Liberty heights (Barry Levinson, 1999)

Lorsqu’ils prennent pour cadre Baltimore, la ville natale de leur auteur, les films de Barry Levinson valent généralement plus qu’un coup d’oeil. Diner, excellente chronique adolescente et Tin men comédie douce-amère avec un formidable duo Danny De Vito/Richard Dreyfuss vérifiaient déja cet adage. Il y a d’ailleurs une continuité entre Diner,  son premier film, et Liberty heights, qui se focalise sur une famille juive. Les deux se déroulent à la même époque: les années 50, les années de la jeunesse de Barry Levinson. Dans les deux, le réalisateur reconstitue avec gourmandise la culture populaire dans laquelle il a baigné: l’amour des belles bagnoles, des disques, du rock&roll est palpable.

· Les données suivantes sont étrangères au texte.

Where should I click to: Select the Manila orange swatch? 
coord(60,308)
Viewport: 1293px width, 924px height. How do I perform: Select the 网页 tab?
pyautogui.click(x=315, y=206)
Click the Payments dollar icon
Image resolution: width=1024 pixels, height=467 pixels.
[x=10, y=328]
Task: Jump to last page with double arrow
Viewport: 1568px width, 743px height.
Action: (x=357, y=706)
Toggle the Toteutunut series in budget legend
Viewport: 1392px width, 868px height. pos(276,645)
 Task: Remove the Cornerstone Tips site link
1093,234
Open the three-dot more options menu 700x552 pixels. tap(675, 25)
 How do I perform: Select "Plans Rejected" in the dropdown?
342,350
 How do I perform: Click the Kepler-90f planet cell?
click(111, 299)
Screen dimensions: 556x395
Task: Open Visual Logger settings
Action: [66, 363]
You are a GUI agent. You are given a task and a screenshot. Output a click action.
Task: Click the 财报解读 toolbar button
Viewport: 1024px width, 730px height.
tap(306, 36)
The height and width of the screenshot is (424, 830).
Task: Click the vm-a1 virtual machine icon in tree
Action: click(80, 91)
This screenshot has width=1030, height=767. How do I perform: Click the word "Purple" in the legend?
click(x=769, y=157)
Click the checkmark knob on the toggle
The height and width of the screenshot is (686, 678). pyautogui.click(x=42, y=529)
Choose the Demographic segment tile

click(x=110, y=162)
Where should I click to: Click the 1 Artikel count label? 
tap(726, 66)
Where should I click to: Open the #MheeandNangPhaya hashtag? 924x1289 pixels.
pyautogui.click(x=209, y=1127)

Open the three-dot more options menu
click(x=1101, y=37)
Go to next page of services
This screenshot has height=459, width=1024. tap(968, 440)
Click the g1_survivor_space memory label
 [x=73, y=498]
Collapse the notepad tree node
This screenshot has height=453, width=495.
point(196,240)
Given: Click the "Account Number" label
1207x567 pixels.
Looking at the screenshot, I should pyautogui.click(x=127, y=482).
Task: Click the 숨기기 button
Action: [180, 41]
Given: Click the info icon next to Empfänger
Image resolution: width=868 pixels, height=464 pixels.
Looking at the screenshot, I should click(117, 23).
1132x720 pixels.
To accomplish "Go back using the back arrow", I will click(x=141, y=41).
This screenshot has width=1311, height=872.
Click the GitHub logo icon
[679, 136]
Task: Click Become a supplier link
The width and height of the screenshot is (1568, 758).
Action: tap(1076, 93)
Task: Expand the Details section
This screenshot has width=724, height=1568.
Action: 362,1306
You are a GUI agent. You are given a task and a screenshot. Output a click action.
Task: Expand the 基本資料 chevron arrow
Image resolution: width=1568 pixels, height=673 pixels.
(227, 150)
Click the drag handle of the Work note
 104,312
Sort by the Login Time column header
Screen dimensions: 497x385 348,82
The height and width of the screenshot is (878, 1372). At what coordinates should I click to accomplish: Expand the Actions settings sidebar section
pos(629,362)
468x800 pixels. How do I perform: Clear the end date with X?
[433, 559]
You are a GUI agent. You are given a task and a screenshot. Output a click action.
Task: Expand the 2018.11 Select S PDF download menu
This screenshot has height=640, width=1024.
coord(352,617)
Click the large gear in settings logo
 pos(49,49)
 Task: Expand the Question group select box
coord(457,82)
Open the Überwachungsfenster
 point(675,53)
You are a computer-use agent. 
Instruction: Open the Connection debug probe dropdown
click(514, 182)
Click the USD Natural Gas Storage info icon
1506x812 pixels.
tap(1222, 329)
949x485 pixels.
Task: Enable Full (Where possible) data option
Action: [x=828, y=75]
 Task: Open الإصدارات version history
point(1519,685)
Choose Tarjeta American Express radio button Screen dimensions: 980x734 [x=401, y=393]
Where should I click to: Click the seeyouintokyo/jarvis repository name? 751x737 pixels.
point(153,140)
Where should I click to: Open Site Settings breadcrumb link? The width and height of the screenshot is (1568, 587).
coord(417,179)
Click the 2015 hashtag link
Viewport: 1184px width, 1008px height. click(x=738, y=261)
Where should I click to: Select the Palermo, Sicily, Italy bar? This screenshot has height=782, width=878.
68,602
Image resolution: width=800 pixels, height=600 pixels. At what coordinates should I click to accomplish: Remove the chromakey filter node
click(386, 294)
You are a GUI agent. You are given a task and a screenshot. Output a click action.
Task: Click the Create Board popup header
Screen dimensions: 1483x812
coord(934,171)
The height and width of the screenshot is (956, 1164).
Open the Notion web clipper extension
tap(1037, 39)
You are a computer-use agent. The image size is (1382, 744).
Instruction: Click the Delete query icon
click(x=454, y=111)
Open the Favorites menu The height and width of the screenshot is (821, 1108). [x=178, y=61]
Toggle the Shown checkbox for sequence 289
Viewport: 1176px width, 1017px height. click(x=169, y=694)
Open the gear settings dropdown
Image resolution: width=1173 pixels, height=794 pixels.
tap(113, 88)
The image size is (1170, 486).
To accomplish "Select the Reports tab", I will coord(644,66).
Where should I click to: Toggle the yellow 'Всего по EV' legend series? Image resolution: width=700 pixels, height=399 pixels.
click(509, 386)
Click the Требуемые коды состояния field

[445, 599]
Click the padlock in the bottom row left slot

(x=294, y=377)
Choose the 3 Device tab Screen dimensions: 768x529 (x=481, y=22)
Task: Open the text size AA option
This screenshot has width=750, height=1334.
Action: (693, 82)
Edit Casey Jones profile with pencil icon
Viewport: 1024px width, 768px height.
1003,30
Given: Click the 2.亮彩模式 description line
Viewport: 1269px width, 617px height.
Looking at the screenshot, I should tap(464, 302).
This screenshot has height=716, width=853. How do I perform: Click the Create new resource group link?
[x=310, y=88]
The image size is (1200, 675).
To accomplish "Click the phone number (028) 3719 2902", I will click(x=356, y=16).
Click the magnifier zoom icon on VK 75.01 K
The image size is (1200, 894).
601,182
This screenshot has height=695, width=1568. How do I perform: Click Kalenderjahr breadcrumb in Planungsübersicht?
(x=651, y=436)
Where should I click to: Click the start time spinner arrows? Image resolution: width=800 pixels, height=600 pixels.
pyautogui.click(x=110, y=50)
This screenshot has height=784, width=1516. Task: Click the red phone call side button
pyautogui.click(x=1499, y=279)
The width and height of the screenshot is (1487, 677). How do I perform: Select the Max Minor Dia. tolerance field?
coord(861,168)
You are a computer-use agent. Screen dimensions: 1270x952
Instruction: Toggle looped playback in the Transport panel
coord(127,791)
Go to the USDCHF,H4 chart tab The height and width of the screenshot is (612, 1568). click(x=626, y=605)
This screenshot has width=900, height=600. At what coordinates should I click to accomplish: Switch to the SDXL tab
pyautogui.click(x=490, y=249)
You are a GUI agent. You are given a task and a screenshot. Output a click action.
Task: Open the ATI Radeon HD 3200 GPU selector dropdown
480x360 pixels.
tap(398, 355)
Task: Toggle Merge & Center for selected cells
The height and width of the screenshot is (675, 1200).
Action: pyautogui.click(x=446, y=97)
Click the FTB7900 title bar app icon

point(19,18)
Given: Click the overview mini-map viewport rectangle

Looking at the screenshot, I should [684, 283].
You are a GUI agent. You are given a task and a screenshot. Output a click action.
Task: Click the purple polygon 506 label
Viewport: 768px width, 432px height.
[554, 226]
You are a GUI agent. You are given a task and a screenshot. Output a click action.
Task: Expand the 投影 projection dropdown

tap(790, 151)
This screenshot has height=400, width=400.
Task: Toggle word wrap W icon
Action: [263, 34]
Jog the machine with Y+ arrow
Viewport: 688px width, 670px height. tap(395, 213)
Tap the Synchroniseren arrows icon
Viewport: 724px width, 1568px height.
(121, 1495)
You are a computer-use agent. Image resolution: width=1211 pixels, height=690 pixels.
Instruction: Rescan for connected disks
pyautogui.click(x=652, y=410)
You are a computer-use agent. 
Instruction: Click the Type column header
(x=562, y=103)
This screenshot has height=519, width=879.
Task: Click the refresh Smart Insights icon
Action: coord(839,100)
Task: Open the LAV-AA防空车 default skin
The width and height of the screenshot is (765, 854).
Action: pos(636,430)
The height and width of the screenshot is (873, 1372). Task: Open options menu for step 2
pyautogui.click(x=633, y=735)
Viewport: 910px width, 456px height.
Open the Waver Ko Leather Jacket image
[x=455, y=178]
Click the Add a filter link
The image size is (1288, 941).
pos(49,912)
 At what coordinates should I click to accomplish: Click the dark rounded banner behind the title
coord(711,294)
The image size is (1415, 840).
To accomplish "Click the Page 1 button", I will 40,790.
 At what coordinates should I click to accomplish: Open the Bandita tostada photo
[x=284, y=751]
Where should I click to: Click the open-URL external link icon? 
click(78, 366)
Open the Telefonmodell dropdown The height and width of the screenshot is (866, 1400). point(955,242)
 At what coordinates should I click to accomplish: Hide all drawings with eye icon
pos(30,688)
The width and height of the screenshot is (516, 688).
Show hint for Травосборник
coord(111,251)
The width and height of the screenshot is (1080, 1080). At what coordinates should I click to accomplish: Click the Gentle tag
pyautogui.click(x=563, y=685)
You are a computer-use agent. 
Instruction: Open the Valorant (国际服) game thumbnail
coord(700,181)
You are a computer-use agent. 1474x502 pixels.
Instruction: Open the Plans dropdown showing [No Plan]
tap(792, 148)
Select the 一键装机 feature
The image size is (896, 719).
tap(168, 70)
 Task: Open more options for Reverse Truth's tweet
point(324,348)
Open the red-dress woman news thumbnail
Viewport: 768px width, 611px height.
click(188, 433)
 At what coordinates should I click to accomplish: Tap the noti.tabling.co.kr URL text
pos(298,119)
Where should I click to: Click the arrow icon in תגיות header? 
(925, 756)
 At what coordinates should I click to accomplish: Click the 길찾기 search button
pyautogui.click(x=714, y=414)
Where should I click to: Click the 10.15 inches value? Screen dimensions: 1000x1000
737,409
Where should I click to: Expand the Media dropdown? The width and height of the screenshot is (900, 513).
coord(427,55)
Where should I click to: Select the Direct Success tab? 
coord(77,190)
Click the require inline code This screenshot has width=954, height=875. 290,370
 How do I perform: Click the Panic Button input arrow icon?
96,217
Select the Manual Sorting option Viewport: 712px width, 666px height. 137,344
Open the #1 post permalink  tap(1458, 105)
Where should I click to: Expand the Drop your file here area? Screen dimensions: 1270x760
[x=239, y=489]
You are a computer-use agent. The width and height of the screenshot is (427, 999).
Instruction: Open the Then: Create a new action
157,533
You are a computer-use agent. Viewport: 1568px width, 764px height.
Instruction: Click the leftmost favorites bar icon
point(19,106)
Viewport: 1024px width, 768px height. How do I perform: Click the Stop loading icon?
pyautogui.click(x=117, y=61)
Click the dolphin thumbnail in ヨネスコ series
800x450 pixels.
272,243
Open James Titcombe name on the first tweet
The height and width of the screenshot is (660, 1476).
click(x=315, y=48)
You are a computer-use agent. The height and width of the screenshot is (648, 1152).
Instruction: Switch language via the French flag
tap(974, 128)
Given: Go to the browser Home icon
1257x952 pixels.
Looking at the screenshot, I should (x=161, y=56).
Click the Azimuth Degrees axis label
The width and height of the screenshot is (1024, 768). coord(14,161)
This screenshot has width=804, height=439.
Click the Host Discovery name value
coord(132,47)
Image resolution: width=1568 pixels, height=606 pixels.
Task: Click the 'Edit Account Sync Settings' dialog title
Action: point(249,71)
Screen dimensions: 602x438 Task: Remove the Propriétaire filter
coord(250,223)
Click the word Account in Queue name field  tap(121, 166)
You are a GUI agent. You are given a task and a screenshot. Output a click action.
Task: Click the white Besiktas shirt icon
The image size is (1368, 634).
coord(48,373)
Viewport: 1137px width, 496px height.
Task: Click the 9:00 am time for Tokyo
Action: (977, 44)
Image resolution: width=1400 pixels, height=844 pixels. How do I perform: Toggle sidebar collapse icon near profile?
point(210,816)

Ici, la photographie automnale de Christopher Doyle et la musique d’Andrea Morricone (fils de…) participent aussi au caractère nostalgique de l’oeuvre. Pourtant, derrière cette patine, une vérité, plus complexe, affleure. Levinson, à travers la voix de son narrateur, regrette sa jeunesse mais n’élude ni l’envers des clichés (les compromissions morales pour se payer les superbes Cadillac par exemple) ni les tares de l’époque représentée. C’est cette nostalgie lucide qui fait le sel de son oeuvre. Ainsi, les deux adolescents de Liberty heights sont-ils confrontés à des problèmes de deux ordres: intime et social. Comme dans toutes les chroniques adolescentes, les troubles sentimentaux et les conflits générationnels tiennent une place importante. Ils sont ici traités avec finesse et humour. Ainsi de cette inénarrable séquence qui voit les parents choqués par leur cadet déguisé en Hitler pour Halloween. « They don’t have any sense of history ! » se lamente le père qui ne goûte guère la plaisanterie. La guerre n’est pas finie depuis dix ans. Comme chez Lubitsch, comme chez Chaplin expressément cité, humour et gravité procèdent d’un même mouvement. C’est avec la même élégance qu’est traitée le communautarisme sectaire qui pourrissait la société américaine d’alors. Le rire s’étrangle souvent lorsque le spectateur réalise que des personnages prennent au sérieux ce que le comique de la mise en scène avait rendu absurde (le racisme par exemple).
Liberty heights est donc un très beau film, honteusement boudé à sa sortie en France.